Joining Zimmer at the dedication of the campus, which shares space with Wadsworth Elementary School at 6420 S. University Ave., was James Crown, Chairman of the University Board of Trustees; Alderman Arenda Troutman, whose 20th Ward includes Woodlawn; State Sen. Kwame Raoul; Woodlawn community leader, Joseph Strickland; and Hank Webber, Vice President for Community and Government Affairs at the University. Hosanna Mahaley, New Schools Officer and the head of the Renaissance 2010 initiative for the Chicago Public Schools, also attended the event.
A video chronicling the hopes and dreams of Woodlawn’s students and parents also was shown. One of the directors and producers of the video is Woodlawn freshman Shani Edmond, a graduate of North Kenwood/Oakland Charter School, the University’s first charter school campus, established in 1998. “As a student leader, I plan to set the pace for success,” said Edmond. “My goal is to demonstrate what it actually means to get admitted to college and graduate from college with success.”
The Woodlawn campus’ secondary program begins in sixth-grade under a model designed to improve the transition to the traditional high school grades. Enrollment consists of 50 sixth graders and 110 ninth graders. By 2009-2010, it will enroll 590 students and will graduate its first class in 2010.
Timothy Knowles, Director of the Center for Urban School Improvement, which operates the school, said the mission is ambitious: to prepare all its students for success in college, develop new knowledge about Chicago’s communities through student research, service and leadership, and serve as a site of professional development where educators enhance their capacity to teach.
The school day, which begins at 8:15 a.m. and ends at 5 p.m, is about three hours longer than the normal day at Chicago Public Schools. The school year is 190 instructional days long, compared to 173 at Chicago Public Schools.
Students already have become engaged in challenging ways of learning. For instance, they are currently studying A Raisin in the Sun, by Lorraine Hansberry, who grew up in Woodlawn. Their studies will include attending and getting an inside look at Raisin, a musical based on the prize-winning play, which is currently playing at Court Theatre. Court Theatre, on the University’s campus, is one of the school’s partners.
The curriculum and graduation requirements are linked to college entrance requirements. Students must complete three years of laboratory science and social sciences, and by taking double periods during the freshman year, they will have five years of English and mathematics.
Open to students throughout the city, the school is intended to serve Woodlawn in particular; 43 percent of the campus’ students reside in the school’s attendance zone. In general, the zone runs from 60th to 67th streets and from Stony Island Avenue to Evans Avenue.
Barbara Crock, a former teacher, coach and administrator in public schools in Chicago, Boston and San Francisco, is director of the campus and Victoria Woodley, who also has extensive experience in Chicago Public Schools, is the director of academic and social supports.

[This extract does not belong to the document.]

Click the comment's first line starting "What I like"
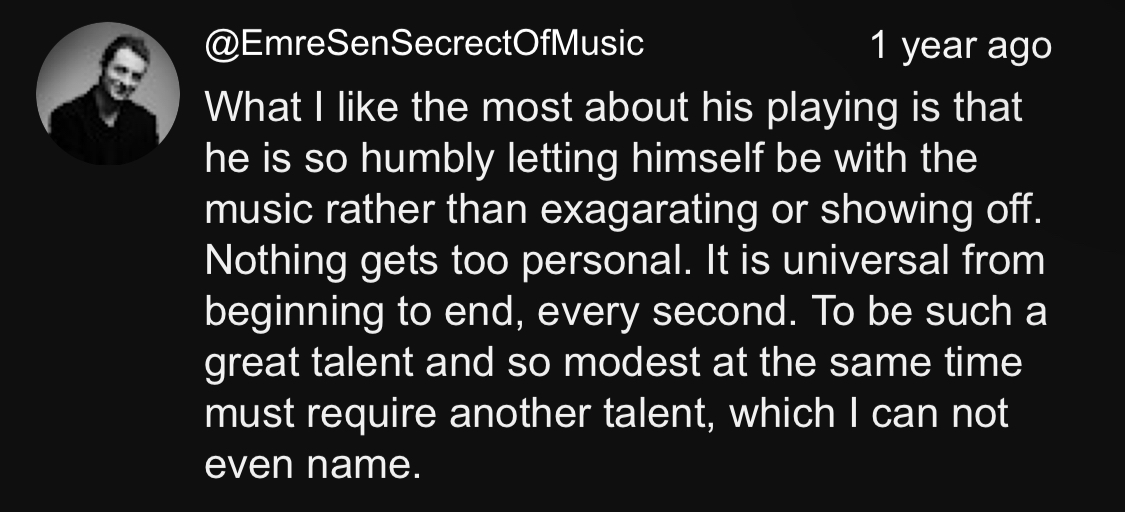Image resolution: width=1125 pixels, height=512 pixels. point(614,108)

Major funding supporters of the high school are the Bill and Melinda Gates Foundation and Chicagoans Ken and Anne Griffin.
Students at the North Kenwood/Oakland campus of the University of Chicago Charter School have achieved academic success, according to the 2006 data from the Illinois Standards Achievement Test. That report showed that an average of 79 percent of NKO’s third- through eighth-grade students met or exceeded standards in mathematics; and that an average of 79 percent of NKO’s students in the same grades met or exceeded standards in reading.
In addition to North Kenwood/Oakland, the University of Chicago Charter School has a campus at Donoghue, 707 E. 37th St., which opened last fall. In its first year, the majority of Donoghue’s kindergarten- through third-grade students made more than one year of progress in reading, with 52 percent of students meeting reading benchmarks in June 2006, compared to 13 percent at the start of the school year.